Two hours before the session was to begin, all the seats had already been spoken for. News organizations from around the world were represented: The major U.S. television networks, the BBC (“That’s another beauty,” Mr. Trump sniffed) and someone whose mic flag identified him as being from something called “Cheddar” (“I’m from Monterey Jack,” a still photographer muttered).
The venue may be more familiar as the site where the comings-and-goings for audiences with the president-elect are tracked by television cameras. The set-up has meant that people going up to the Trump offices have had to push through the crowd of reporters, as former New York City Mayor Rudolph Giuliani did at one point.
Rather than gliding down an escalator as he did for his campaign announcement, Mr. Trump emerged on Wednesday from the rear of a crowded elevator, preceded by his children and close aides, including White House Chief of Staff-to-be Reince Preibus.
The president-elect seemed buoyant, sounding nostalgic for facing the press. “It’s very familiar territory, news conferences, because we used to give them on an almost daily basis,” he said. “I think we probably won the nomination because of news conferences and it’s good to be with you.”
Why did he stop? “We were getting quite of bit of inaccurate news,” he said, bringing him to the topic of the allegations that Russia holds compromising information about him.

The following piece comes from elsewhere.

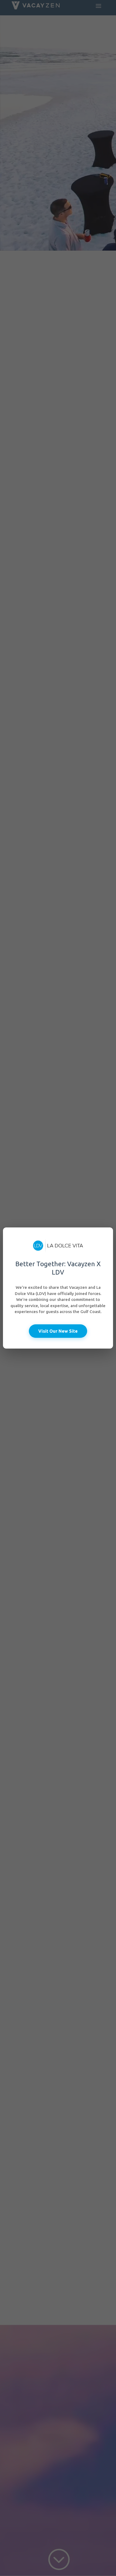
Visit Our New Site (58, 1331)
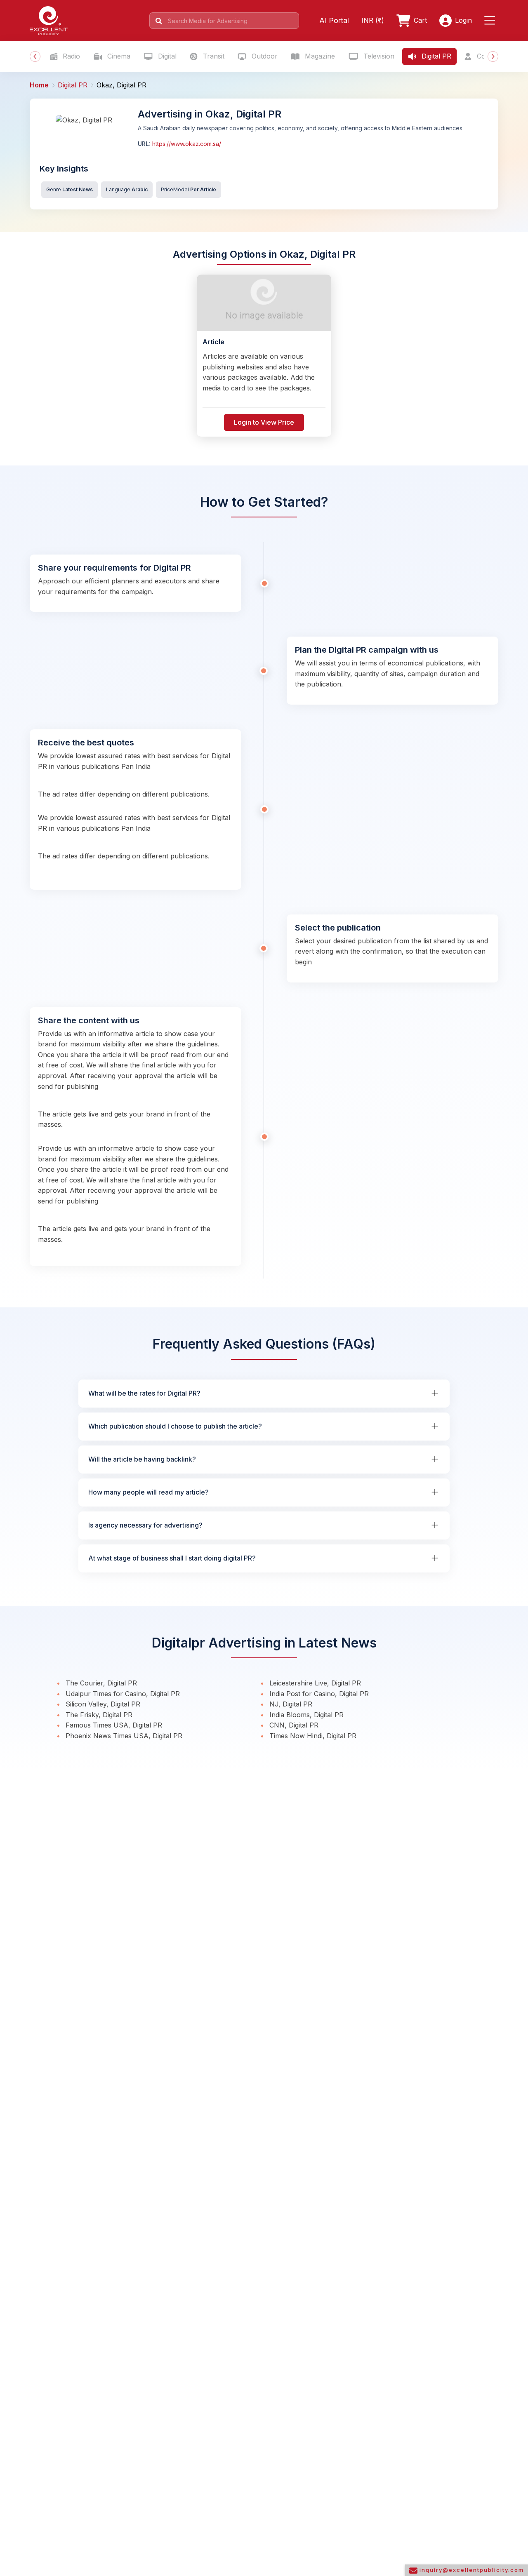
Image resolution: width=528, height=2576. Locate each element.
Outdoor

Mr. Trump found a rare opportunity to praise news organizations who did not report the details of the dossier. “There were some news organizations will all that was just that that were so professional—so incredibly professional, that I’ve just gone up a notch as to what I think of you,” he said.
Unlike his two immediate predecessors as president, who walked into news conferences with a list compiled by their press secretaries of which reporters to call on, Mr. Trump called on reporters at will, scanning the crowd for familiar faces—the first question went to John Roberts of Fox News—and calling on those he clearly did not know. He deliberately snubbed Jim Acosta of CNN with a dismissive, “You are fake news.”
That brought cheers from his son, Eric, some staffers and a few members of the public who, despite the need for Secret Service-approved credentials, managed to get in.
The question of security had come up in December when POLITICO reported that Mr. Trump intended to put longtime security chief Keith Schiller on the White House staff. The retired New York cop and Navy veteran was eventually named director of Oval Office Operations, a job whose exact duties vary from administration to administration.
Transition officials took pains to say that security would still be the job of the Secret Service.
Toward the end of the news conference, a photographer seemed to catch Schiller’s attention. The photographer, a long-time White House regular, had moved to the center of the front row of reporters, crouching on the floor. He remained behind the stanchions and never breached the area between the red velvet ropes and the lectern, known as “the buffer.”
Schiller made a beeline for the Secret Service agent in the buffer and began an animated, whispered conversation, energetically pointing at the photographer.
The agent glanced over at the photographer, quietly and unobtrusively going about his job, and silently gave an almost imperceptible shrug.